Wednesday, July 28, 2010

Stick A Fork In Me

I would have never guessed being home would be this hard. Sure Iraq sucked and things happened and whatever, but I figured it was no big deal. I've been back for over a week now though and things just seem not-normal. Maybe I don't know what normal is, or I forgot while I was gone. Maybe my stomach always ached and my mouth always had this taste in it and I was always tired. Maybe...

We have had to fill out half a dozen surveys since our return. Checking boxes and filling bubbles rating how we feel and if we're likely to kill ourselves. Have we noticed we're sleeping less or drinking more? Are we less interested in things or on edge? Do sirens and loud noises startle us?
The part I have difficultly with when signing and dating and filling out my forms is simply that I don't know. I don't know if I'm not sleeping because I can't or because maybe I'm jetlagged from our 20-hour plane ride home. I don't know if I'm drinking more because I have barely been able to drink since NOVEMBER. I don't know if I don't enjoy the things I used to because I've been working almost every single day since I got back so I haven't had the chance to do them. And if I feel isolated and alone it might just be because I have been given ZERO chance to see the people I care about and the home I don't believe even exisits anymore.

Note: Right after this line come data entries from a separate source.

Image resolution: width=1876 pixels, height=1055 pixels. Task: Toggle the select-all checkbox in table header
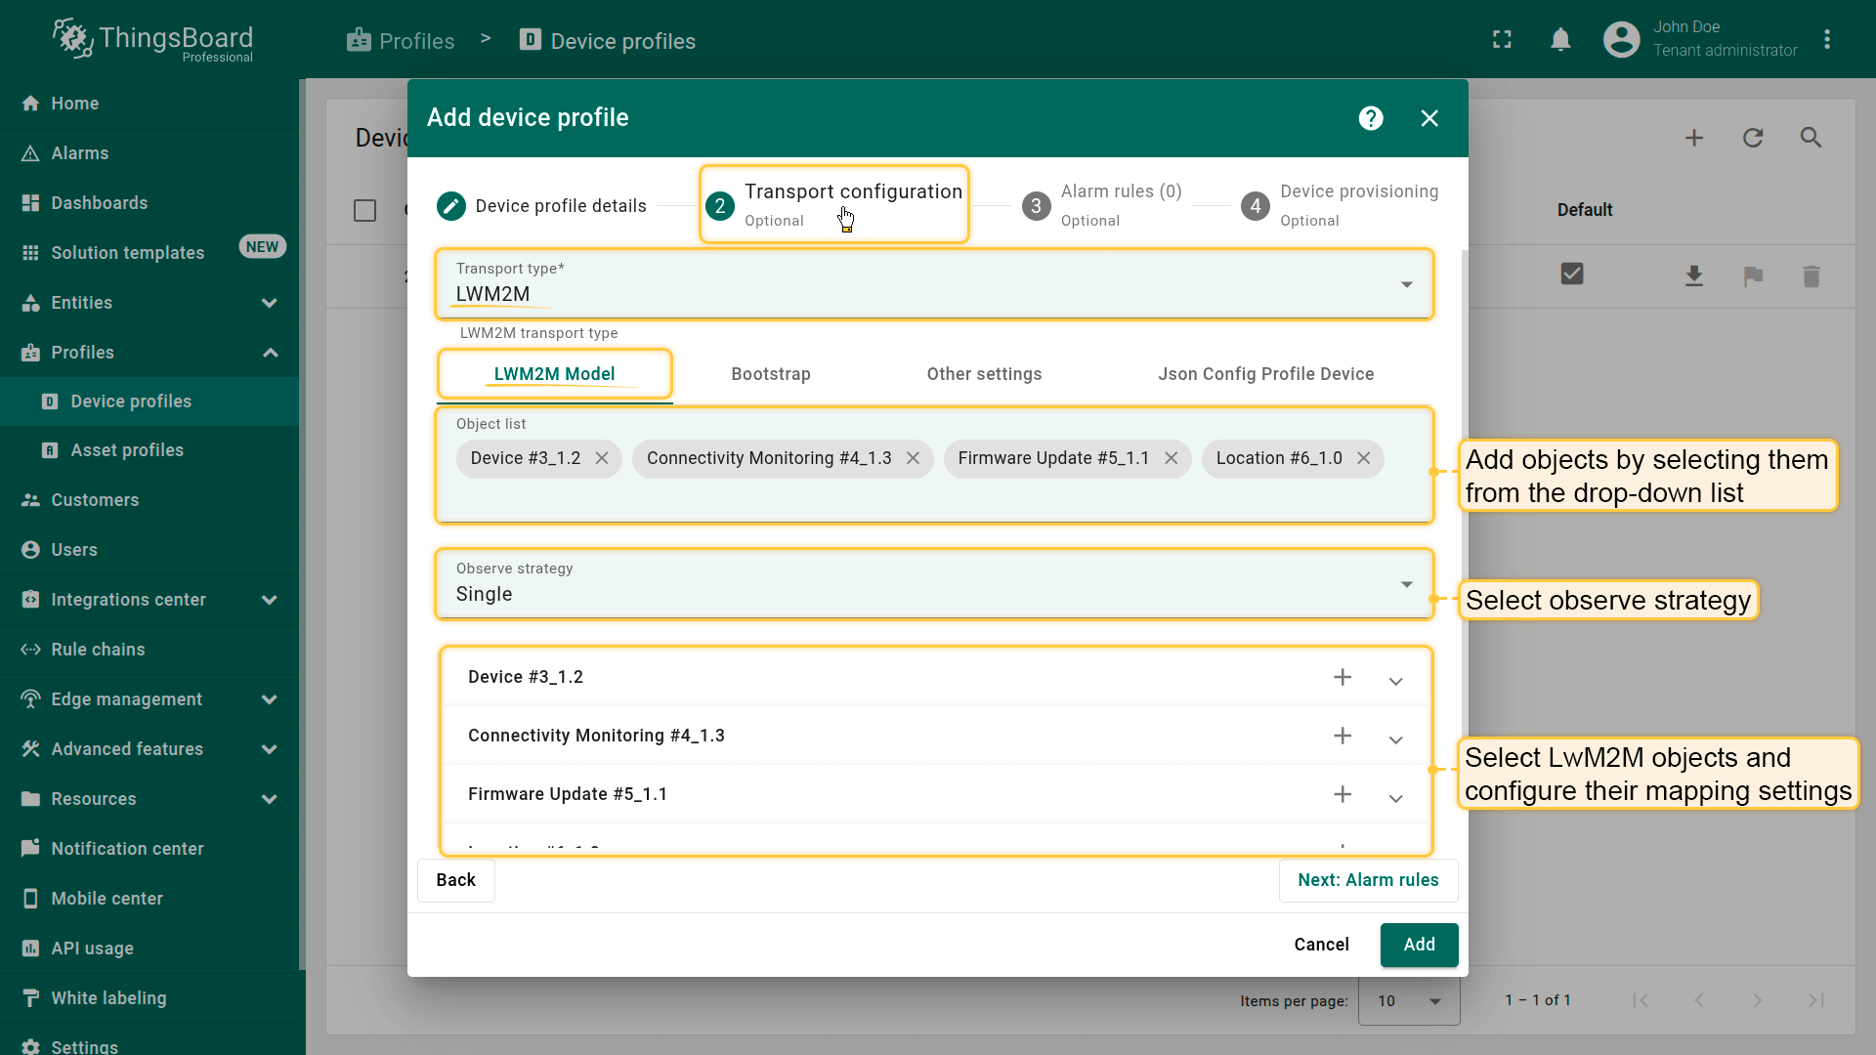click(x=364, y=210)
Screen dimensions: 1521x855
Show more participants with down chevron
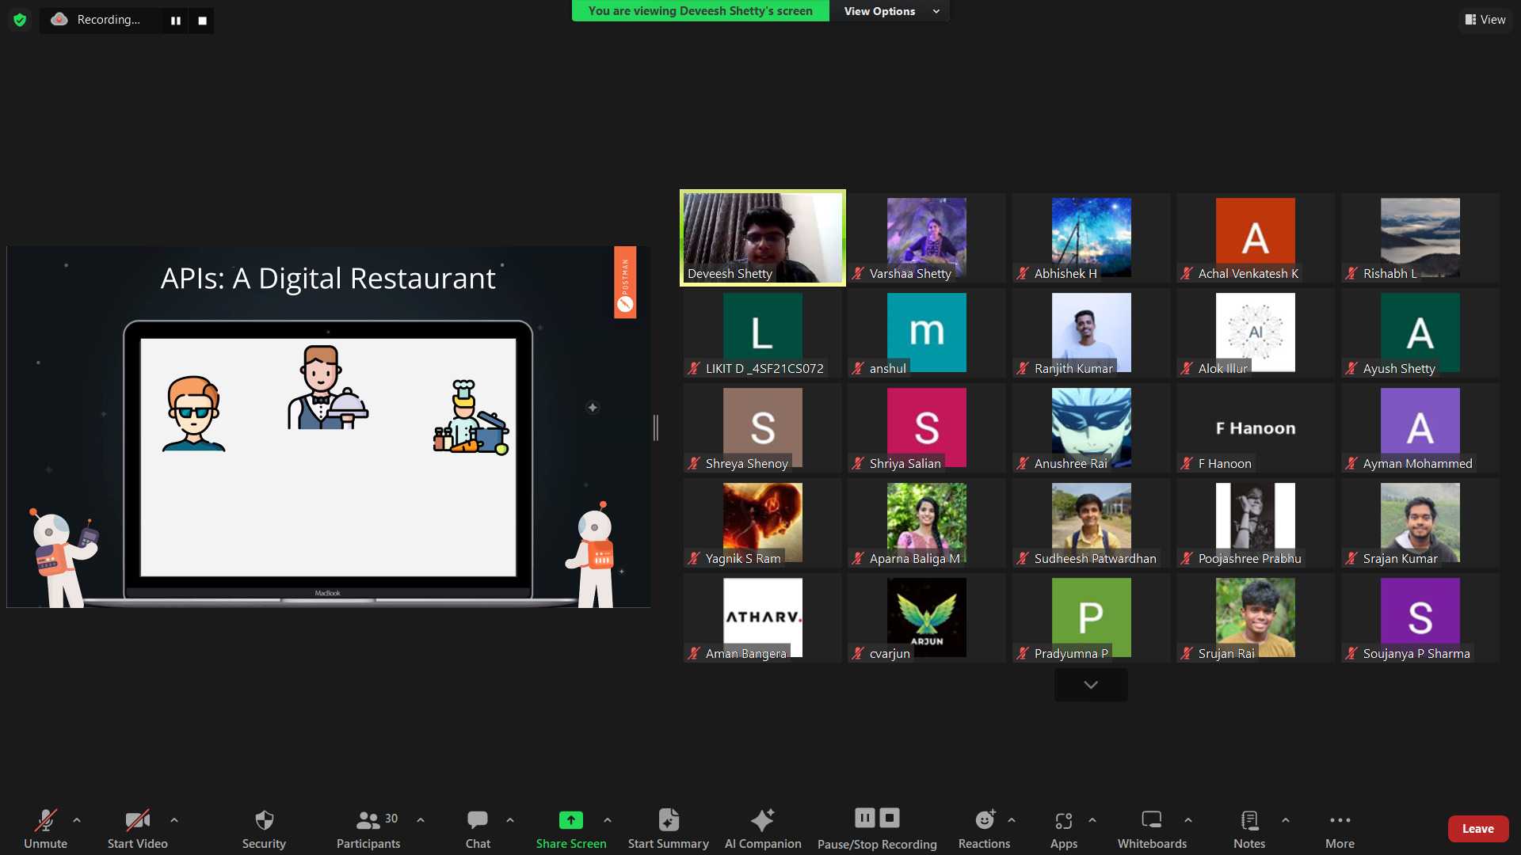(x=1090, y=685)
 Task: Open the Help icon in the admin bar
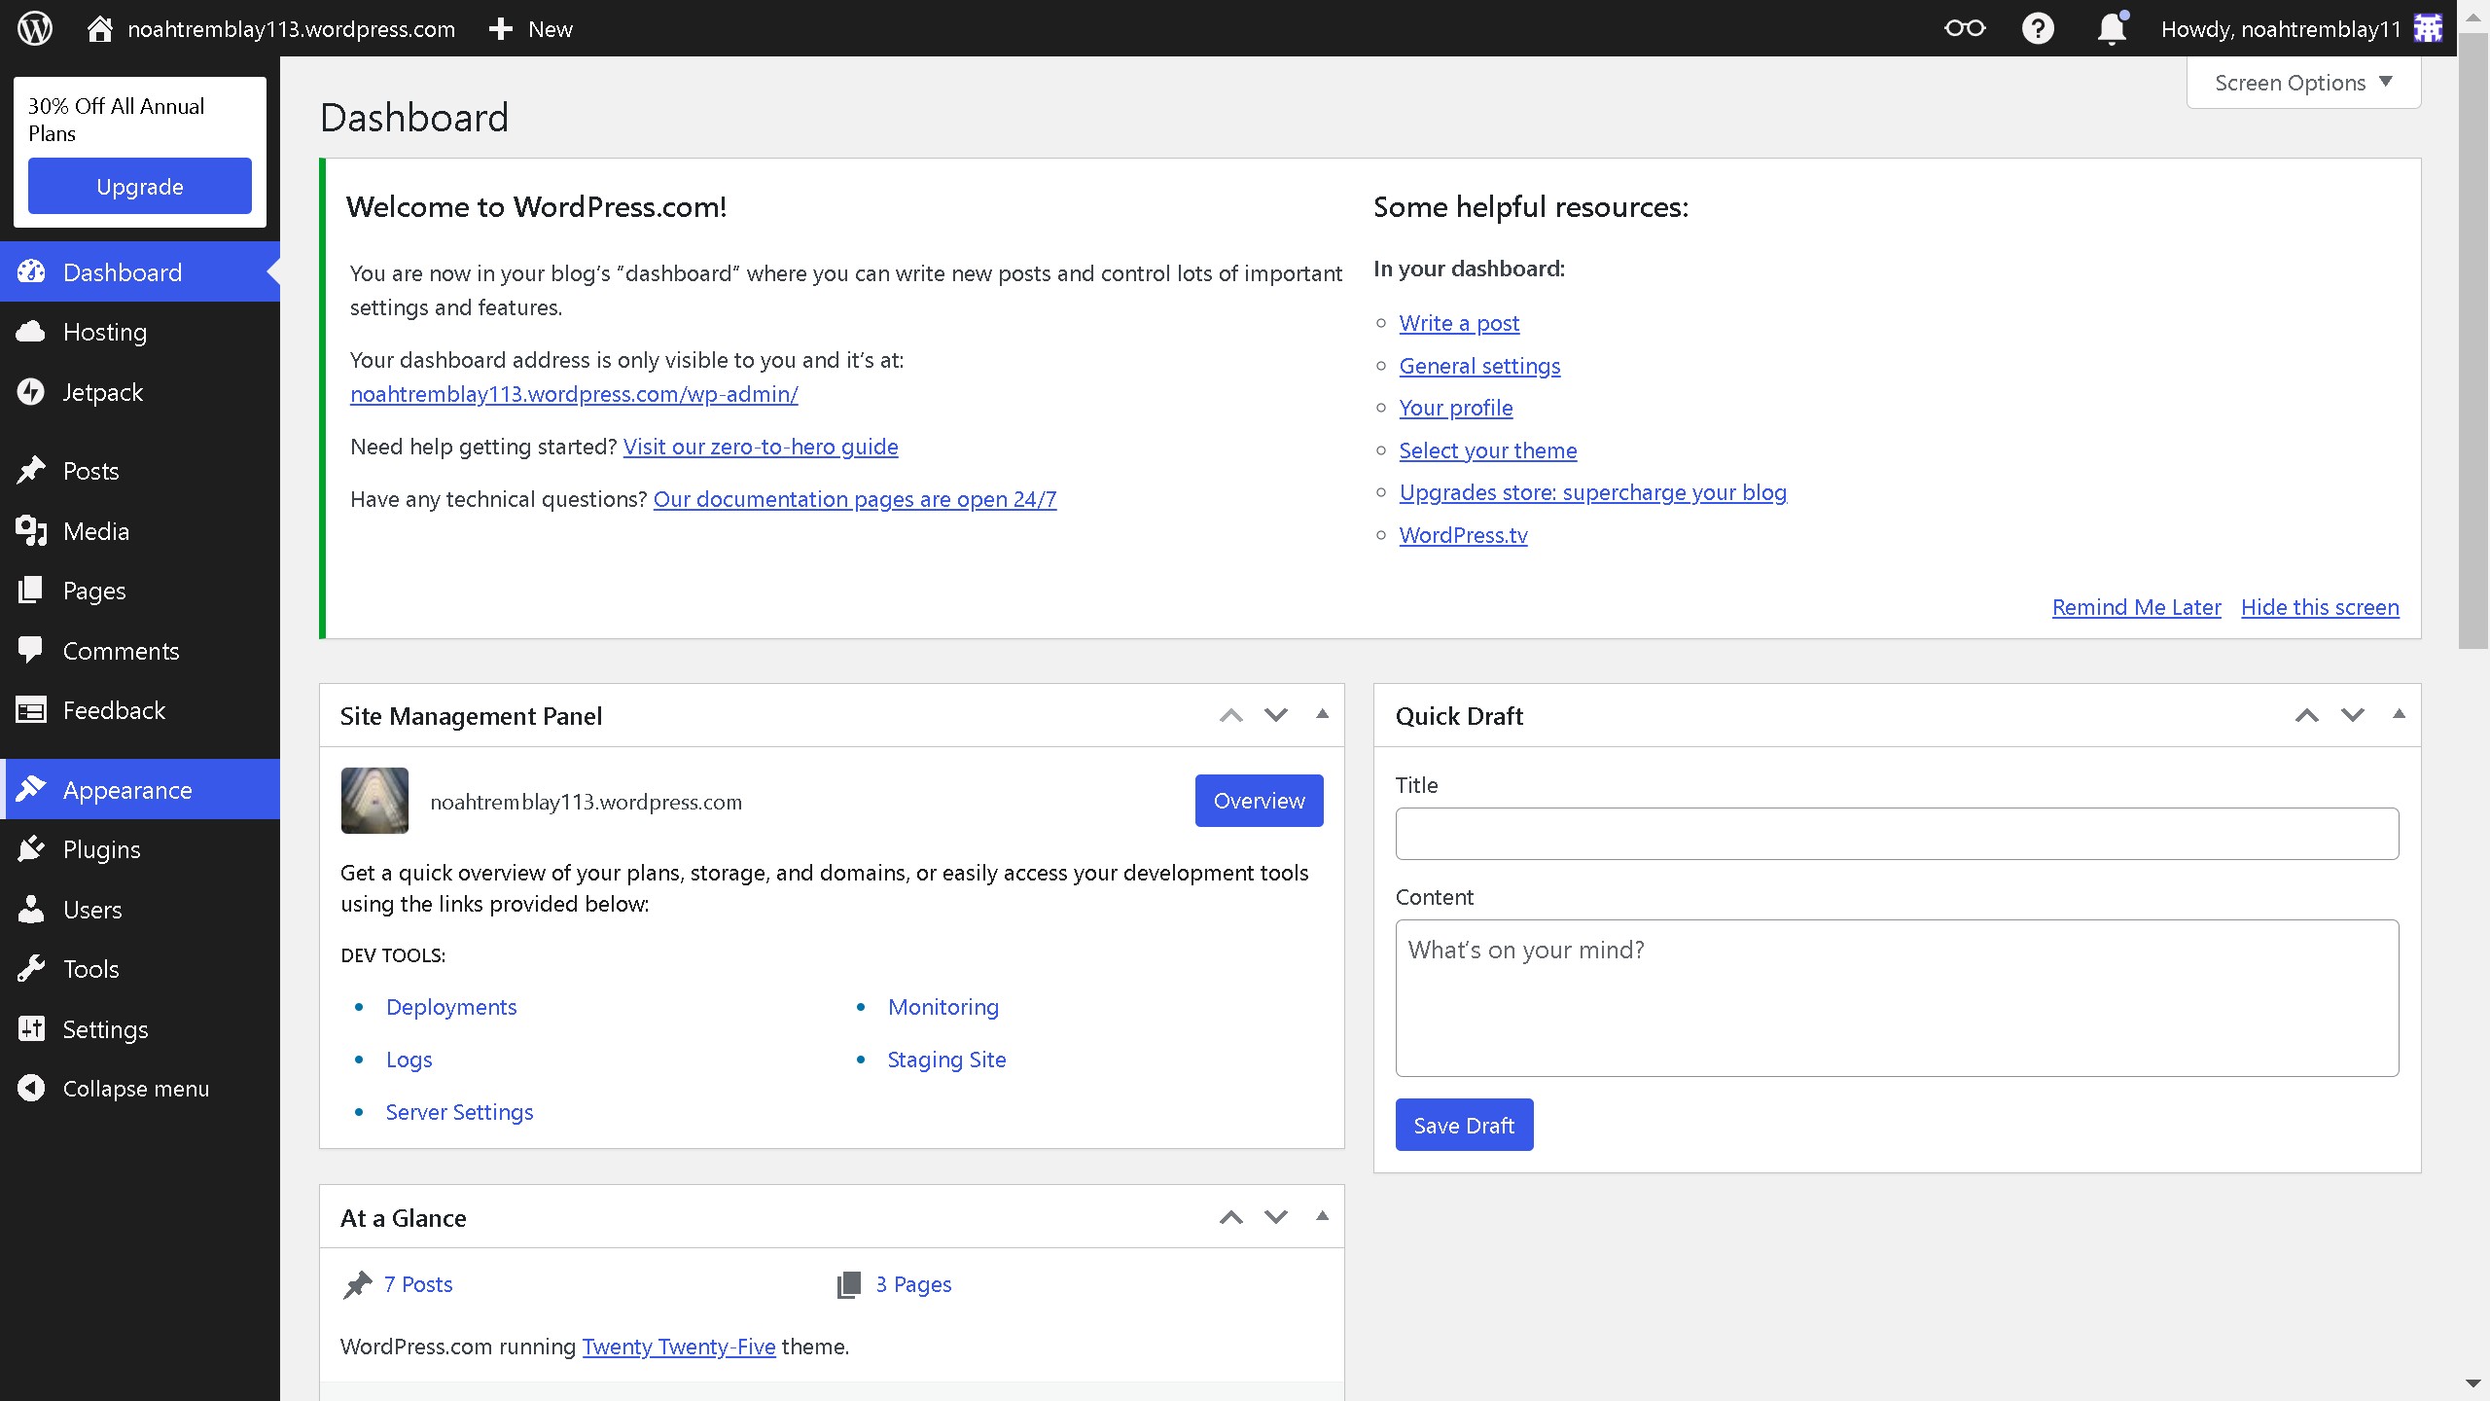click(x=2038, y=28)
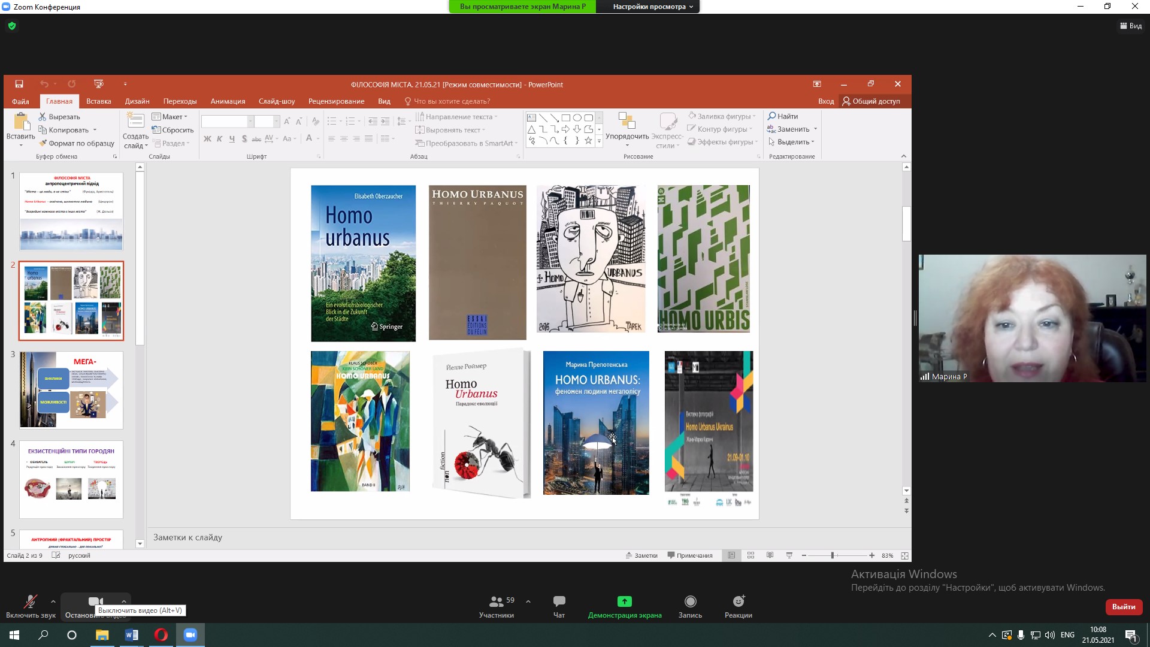Viewport: 1150px width, 647px height.
Task: Expand the Настройки просмотра dropdown
Action: tap(653, 7)
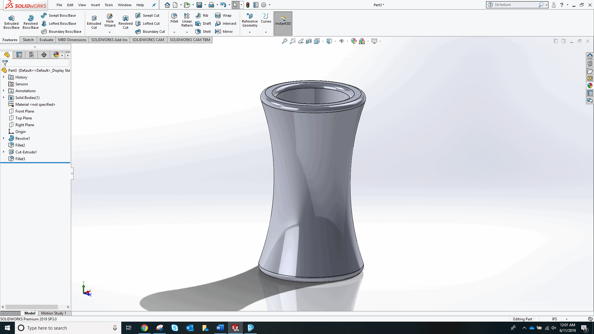
Task: Click the Extruded Boss/Base tool icon
Action: pyautogui.click(x=11, y=18)
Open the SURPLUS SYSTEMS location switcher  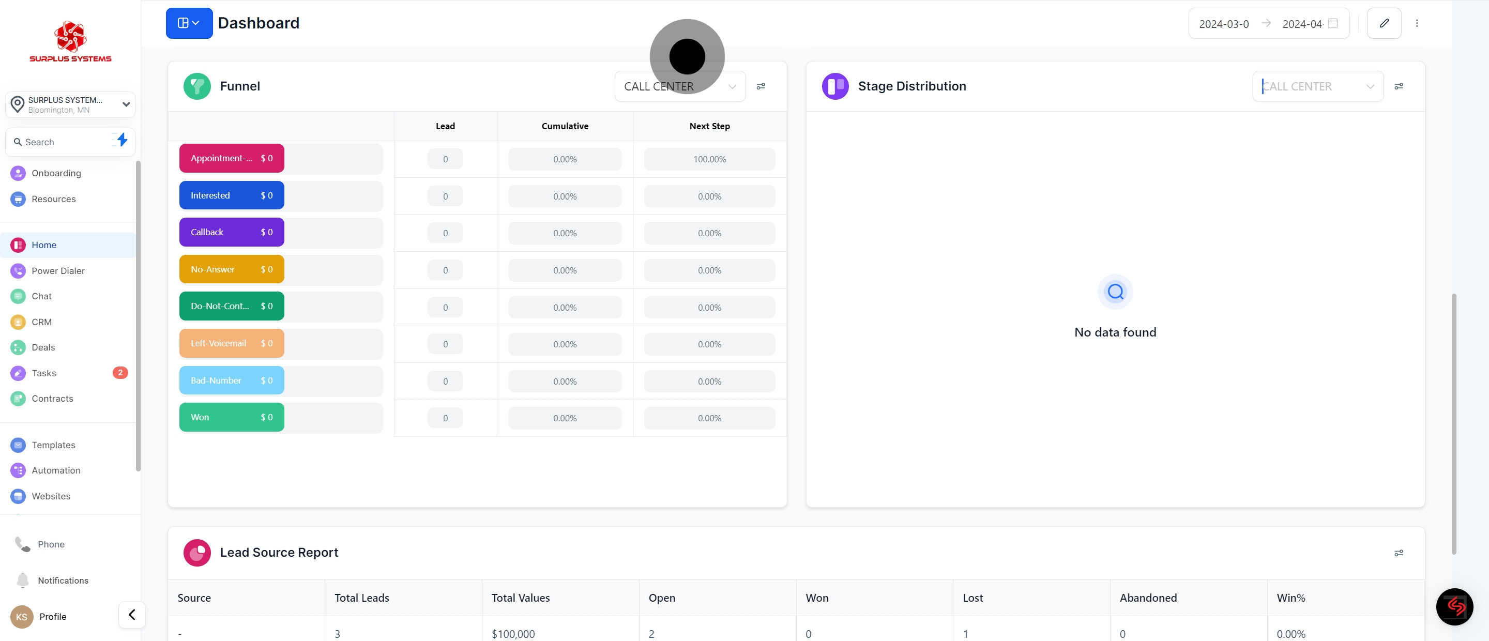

So forgive me Big Army if I simply check all the NO boxes on a survey and UNINTENTIONALLY use very foul language when getting my pre-evaluation with a shrink. Its just when some asshole with a clipboard tells me to be honest and I tell her that honestly she's wasting my fucking time with this Mickey Mouse bullshit because OF COURSE I think about hurting other people, I wouldn't be very good at my job if I didn't, (MY JOB IS TO HURT OTHER PEOPLE) I get frustrated. I get angry and tired and fed the fuck up and I would really love a little leeway here. Its hard to know the status quo when you've been so far gone, and its harder when you're not so sure you ever really had a handle on it anyway.